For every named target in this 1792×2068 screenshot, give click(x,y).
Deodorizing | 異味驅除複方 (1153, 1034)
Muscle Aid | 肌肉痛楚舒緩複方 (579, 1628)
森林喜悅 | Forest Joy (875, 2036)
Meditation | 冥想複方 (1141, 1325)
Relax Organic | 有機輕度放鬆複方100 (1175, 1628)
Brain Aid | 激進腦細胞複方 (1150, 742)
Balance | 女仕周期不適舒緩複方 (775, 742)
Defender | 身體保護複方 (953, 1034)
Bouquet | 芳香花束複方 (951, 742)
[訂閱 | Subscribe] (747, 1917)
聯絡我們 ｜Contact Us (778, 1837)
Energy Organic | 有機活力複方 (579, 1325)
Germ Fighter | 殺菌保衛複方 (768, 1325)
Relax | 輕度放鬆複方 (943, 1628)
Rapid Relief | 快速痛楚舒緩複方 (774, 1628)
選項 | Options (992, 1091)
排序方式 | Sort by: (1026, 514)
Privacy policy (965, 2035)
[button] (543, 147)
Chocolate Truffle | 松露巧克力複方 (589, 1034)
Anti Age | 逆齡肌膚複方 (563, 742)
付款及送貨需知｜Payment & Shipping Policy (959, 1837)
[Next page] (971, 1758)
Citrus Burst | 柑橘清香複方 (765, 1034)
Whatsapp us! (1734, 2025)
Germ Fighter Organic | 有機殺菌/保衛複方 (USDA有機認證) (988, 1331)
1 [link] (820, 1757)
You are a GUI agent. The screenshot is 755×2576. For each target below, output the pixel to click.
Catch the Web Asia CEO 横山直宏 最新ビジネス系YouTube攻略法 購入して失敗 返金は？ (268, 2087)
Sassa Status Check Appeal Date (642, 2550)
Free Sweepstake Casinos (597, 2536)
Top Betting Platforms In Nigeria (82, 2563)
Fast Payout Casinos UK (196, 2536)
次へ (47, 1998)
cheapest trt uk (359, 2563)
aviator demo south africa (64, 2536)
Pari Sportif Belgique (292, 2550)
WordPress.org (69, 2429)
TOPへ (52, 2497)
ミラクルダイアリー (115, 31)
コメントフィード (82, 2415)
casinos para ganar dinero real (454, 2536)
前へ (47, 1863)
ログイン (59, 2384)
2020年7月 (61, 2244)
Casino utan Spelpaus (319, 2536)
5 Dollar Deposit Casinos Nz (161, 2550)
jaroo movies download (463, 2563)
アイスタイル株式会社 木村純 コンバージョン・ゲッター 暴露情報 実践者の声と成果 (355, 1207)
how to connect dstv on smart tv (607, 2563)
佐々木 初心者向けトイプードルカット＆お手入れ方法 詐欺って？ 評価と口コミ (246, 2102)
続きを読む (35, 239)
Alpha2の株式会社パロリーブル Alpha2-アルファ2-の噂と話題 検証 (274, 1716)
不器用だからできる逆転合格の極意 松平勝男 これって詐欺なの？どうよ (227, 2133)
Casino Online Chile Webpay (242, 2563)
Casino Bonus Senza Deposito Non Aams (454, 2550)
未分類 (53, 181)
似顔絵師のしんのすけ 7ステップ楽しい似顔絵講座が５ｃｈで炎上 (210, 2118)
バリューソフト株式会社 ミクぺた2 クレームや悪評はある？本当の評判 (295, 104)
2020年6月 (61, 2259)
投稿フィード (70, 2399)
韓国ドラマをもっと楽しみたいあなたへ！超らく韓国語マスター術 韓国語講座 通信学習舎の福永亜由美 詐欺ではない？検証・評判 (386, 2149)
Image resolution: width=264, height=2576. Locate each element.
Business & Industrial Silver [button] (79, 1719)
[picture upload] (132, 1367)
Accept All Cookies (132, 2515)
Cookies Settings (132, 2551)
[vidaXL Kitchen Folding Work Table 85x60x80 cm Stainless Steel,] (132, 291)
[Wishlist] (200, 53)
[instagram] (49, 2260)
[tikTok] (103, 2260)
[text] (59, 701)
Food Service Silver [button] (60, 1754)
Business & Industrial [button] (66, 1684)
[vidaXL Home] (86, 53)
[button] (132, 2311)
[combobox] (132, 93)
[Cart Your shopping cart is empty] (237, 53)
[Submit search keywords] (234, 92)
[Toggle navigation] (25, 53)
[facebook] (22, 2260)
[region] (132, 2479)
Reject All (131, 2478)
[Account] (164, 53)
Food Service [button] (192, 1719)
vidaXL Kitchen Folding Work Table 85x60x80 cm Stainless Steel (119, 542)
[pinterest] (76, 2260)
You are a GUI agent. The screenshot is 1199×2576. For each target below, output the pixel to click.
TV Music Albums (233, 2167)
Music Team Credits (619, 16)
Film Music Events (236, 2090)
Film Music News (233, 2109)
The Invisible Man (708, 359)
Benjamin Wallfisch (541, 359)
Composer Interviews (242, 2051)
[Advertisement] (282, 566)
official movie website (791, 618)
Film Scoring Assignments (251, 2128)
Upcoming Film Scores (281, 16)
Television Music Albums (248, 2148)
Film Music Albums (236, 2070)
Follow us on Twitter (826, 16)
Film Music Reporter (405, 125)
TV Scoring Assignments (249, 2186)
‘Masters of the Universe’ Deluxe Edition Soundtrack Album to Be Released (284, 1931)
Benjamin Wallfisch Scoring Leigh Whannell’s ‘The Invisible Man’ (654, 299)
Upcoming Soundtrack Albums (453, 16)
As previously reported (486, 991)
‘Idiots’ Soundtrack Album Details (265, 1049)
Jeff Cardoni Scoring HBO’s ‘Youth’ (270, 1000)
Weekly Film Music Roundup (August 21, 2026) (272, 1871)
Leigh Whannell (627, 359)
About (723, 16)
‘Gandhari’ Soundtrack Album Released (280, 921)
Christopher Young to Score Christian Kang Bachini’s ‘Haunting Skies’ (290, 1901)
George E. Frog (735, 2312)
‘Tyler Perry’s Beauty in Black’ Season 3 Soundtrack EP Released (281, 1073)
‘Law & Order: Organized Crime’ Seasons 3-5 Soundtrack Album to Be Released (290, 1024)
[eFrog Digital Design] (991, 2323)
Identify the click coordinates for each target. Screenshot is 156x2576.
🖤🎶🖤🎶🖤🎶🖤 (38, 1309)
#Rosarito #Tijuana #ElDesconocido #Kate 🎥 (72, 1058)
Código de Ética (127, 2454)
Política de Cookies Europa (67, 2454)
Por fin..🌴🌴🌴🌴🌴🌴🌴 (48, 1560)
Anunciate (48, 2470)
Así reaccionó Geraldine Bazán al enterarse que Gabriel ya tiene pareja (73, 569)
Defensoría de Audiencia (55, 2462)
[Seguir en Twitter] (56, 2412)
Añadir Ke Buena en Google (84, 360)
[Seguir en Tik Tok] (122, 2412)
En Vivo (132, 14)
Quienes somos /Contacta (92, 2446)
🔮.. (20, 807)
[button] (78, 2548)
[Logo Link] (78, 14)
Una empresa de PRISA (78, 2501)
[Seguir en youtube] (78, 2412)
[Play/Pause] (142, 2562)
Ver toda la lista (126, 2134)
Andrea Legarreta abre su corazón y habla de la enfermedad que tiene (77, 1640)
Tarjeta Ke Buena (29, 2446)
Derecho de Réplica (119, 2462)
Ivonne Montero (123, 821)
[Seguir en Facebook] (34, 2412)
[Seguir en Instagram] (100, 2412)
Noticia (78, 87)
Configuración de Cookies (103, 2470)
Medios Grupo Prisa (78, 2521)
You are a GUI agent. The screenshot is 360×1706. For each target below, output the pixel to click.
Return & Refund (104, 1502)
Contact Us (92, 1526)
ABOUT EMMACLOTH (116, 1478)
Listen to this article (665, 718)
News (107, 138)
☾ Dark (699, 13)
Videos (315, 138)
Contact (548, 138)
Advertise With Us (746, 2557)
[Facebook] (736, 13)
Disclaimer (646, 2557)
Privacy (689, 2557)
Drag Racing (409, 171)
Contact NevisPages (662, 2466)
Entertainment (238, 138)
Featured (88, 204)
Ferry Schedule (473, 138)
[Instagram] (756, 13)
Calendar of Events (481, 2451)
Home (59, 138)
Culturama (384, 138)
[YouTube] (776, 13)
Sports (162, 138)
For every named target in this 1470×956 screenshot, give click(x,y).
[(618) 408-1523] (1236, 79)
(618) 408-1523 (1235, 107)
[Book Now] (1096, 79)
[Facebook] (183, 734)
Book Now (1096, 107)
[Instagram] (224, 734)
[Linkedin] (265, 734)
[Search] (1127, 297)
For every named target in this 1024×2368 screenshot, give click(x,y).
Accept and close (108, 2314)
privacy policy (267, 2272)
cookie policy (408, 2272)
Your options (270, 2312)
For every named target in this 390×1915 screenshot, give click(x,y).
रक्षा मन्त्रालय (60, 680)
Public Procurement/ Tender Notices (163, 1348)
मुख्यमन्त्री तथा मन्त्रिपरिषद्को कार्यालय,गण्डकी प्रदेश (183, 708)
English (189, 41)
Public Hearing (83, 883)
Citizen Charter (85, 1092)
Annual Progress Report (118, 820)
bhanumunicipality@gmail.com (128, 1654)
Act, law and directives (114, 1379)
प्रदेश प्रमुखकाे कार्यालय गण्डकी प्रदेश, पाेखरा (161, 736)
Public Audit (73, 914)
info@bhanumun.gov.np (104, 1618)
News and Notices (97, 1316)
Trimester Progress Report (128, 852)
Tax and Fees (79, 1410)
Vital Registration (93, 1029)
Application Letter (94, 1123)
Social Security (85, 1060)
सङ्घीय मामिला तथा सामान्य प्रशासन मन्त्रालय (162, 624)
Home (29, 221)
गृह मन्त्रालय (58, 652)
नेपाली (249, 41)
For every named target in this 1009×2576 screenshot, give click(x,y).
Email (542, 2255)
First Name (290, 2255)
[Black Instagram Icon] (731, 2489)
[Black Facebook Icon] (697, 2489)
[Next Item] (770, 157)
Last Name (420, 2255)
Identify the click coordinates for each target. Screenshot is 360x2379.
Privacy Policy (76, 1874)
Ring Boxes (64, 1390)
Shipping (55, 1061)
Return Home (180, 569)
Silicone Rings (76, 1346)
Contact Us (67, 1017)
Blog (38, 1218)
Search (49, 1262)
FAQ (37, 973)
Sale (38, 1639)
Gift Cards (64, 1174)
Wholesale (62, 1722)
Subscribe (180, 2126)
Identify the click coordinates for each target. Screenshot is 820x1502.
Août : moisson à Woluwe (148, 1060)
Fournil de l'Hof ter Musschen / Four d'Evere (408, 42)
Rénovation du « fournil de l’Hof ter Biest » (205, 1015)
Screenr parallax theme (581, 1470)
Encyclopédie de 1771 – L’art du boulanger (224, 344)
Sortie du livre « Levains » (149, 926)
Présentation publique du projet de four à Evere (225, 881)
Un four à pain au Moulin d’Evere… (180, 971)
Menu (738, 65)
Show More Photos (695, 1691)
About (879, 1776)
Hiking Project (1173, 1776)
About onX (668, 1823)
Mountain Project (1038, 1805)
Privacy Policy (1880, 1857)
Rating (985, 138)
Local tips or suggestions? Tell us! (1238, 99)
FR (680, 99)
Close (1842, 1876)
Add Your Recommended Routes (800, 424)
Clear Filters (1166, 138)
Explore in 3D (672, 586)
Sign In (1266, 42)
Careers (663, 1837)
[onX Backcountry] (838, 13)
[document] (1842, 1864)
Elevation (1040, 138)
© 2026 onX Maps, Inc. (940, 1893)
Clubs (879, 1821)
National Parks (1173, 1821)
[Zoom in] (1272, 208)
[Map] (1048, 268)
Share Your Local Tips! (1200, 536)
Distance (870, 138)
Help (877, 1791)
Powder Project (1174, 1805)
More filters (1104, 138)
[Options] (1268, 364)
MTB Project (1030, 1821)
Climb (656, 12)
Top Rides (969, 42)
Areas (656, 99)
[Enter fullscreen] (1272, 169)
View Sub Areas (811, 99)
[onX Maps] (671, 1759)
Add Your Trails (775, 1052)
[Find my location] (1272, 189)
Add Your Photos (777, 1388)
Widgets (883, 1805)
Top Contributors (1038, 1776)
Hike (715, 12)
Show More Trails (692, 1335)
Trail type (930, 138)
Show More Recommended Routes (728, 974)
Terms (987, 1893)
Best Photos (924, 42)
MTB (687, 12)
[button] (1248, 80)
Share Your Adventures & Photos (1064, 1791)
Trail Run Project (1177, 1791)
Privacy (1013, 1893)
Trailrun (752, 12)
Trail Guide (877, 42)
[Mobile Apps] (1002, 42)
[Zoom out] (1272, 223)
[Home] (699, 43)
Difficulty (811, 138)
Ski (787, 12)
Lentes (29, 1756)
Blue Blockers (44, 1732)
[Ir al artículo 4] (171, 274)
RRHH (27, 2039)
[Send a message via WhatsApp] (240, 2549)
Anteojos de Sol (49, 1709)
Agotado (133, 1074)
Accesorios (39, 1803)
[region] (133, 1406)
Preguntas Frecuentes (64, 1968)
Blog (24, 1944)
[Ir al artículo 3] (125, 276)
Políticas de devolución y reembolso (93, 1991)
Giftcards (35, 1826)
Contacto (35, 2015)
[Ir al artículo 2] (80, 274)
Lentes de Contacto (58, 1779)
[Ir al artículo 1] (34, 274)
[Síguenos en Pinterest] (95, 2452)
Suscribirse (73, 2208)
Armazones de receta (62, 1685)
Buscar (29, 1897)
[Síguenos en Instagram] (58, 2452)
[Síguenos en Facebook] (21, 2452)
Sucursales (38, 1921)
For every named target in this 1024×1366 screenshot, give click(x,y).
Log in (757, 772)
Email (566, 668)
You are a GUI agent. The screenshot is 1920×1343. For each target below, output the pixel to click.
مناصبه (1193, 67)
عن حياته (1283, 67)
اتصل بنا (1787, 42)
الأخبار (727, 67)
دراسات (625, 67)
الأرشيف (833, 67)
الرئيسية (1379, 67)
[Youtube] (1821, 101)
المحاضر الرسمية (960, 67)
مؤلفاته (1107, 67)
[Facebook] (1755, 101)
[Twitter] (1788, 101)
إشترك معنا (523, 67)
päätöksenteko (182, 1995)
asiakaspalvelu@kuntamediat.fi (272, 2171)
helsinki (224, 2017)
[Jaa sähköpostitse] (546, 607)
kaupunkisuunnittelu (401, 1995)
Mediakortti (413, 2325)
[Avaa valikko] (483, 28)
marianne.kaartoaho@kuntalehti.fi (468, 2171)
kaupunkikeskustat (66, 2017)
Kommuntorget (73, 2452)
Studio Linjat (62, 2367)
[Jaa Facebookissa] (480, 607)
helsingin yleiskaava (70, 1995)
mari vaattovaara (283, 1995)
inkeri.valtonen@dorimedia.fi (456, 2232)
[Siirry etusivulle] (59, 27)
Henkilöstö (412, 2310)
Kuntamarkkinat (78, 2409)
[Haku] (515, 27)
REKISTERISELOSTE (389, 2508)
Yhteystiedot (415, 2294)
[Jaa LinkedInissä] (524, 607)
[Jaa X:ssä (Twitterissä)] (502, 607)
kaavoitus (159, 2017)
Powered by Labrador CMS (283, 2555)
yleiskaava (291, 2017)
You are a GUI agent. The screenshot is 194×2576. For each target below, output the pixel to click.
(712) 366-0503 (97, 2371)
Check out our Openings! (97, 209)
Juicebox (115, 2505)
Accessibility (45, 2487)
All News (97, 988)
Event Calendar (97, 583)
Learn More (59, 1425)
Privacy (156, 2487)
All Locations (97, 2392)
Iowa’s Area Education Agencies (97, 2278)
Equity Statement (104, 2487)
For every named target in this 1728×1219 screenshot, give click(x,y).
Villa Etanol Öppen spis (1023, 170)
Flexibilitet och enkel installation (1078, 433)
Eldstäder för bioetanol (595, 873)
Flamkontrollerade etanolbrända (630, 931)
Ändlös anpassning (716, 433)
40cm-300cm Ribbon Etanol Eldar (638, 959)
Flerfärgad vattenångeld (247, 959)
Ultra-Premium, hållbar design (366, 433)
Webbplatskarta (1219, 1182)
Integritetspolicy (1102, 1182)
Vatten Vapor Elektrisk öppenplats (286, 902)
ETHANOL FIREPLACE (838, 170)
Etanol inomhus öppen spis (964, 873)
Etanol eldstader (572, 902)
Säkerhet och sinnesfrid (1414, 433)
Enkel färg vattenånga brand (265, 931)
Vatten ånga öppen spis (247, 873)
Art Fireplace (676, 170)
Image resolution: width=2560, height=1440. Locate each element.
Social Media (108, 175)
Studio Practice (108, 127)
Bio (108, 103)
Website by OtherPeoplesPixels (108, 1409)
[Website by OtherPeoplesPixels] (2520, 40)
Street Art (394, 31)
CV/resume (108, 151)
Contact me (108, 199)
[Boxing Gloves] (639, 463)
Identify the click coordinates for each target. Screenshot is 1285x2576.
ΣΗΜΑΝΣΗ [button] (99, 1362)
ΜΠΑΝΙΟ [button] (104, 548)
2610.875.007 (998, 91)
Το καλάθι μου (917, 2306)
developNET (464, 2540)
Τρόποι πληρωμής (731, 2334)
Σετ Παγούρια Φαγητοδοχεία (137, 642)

YOUR ASSIGNMENT: Find every line of the data that holds the string "spis", then say how many there are and nothing else.

TASK OUTPUT: 3